> **TEXTE DE LA PAGE**

•••

Cet article fait partie des archives en ligne du HuffPost Québec, qui a fermé ses portes en 2021.

Pourquoi je refuse d’assister à l’extinction de l’humanité sans rien faire

J’ai remis toute ma vie en question. Je suis cinéaste, et avant, le cinéma était la chose la plus importante pour moi. Maintenant ça ne l’est plus.
Elza Kephart a choisi la voie de la désobéissance civile.
Lisa Barrett
Elza Kephart a choisi la voie de la désobéissance civile.

Je suis une citoyenne qui s’est finalement réveillée à l’urgence climatique. Et je refuse d’assister à l’extinction potentielle de l’humanité sans rien faire (car nous parlons bel et bien de cela, pas seulement des ours polaires).

Je me suis toujours sentie touchée par ce qui se passe sur la planète - par exemple c’est moi qui ai poussée mes parents à recycler dans les années 80- mais c’est quand j’ai entendu parler de la déclaration du Secrétaire général des Nations Unies en octobre 2018, que je me suis dit: «Oh my God! Je ne peux plus faire semblant que c’est le problème de quelqu’un d’autre.»

Il disait: «Le changement climatique est une problématique décisive de notre époque. Nous sommes confrontés à une menace existentielle directe. Si nous ne changeons pas de cap d’ici 2020, nous risquons de manquer le point où nous pouvons éviter les conséquences désastreuses qu’un tel changement aurait tant sur les populations que sur les systèmes naturels qui nous gardent en vie».*

J’ai ensuite participé à la grande manifestation de novembre 2018 organisée par La planète s’invite au parlement; c’est là où j’ai entendu parlé d’Extinction Rebellion, et ça a été le déclic.

“Jusqu’ici, j’avais tendance à penser: ce n’est pas moi qui vais régler ça, mais je sais maintenant que je ne peux plus détourner le regard et faire comme si cela ne me concernait pas.”

Cela fait huit mois maintenant que je m’implique dans Extinction Rebellion. Je me sens bien, même si je regrette parfois de ne pas l’avoir fait avant.

J’ai rencontré des gens vraiment inspirants, fantastiques, et cela m’inspire à continuer ce qui est peut-être le plus gros challenge de ma vie.

J’ai remis toute ma vie en question. Je suis cinéaste, et avant, le cinéma était la chose la plus importante pour moi. Maintenant ça ne l’est plus. Ça a causé un grand chamboulement dans ma vie, je ne sais pas si je veux continuer à faire ce que j’ai voulu faire depuis l’âge de 10 ans.

«Il n’y a plus d’autres voies que celle de la désobéissance civile.»
Lisa Barrett
«Il n’y a plus d’autres voies que celle de la désobéissance civile.»

Fini le «business as usual»

Aujourd’hui, face au parcours désastreux du gouvernement canadien dans le domaine, il n’y a plus d’autres voies que celle de la désobéissance civile. Car clairement, il n’y a rien qui se passe.

•••

> **DONNÉES**
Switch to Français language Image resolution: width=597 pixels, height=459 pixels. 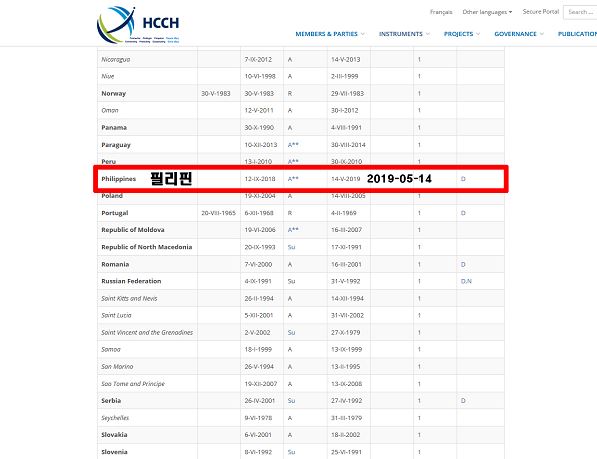441,12
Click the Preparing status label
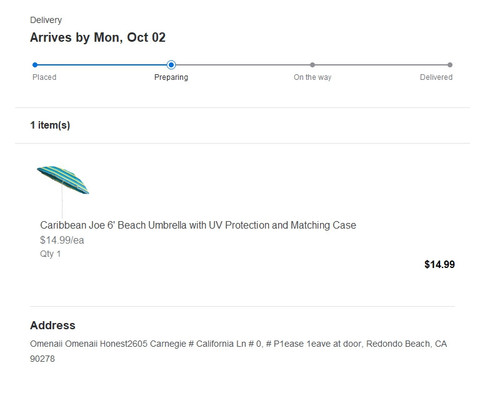 pyautogui.click(x=171, y=77)

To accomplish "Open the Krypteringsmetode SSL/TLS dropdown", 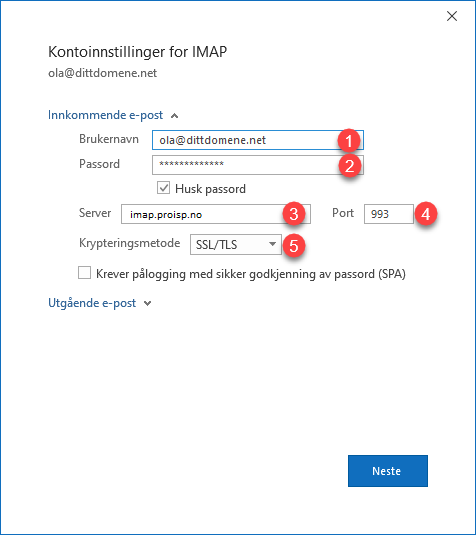I will (236, 244).
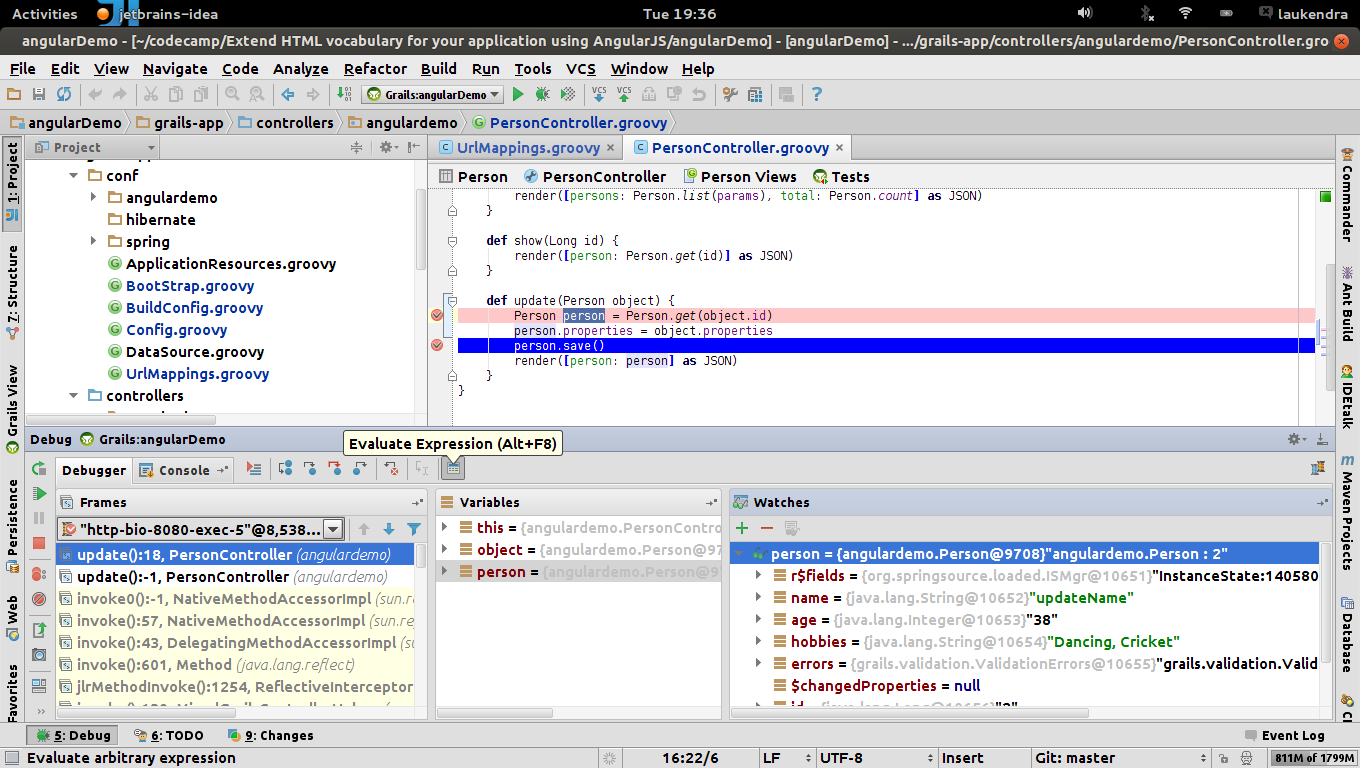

•••

> **CONSIGNE**
Recopiez mot pour mot le passage du texte de la page qui s'ouvre sur les mots contenant « J’ai ensuite participé » et se clôt sur « été le déclic. ».

> **CORRIGÉ**
J’ai ensuite participé à la grande manifestation de novembre 2018 organisée par La planète s’invite au parlement; c’est là où j’ai entendu parlé d’Extinction Rebellion, et ça a été le déclic.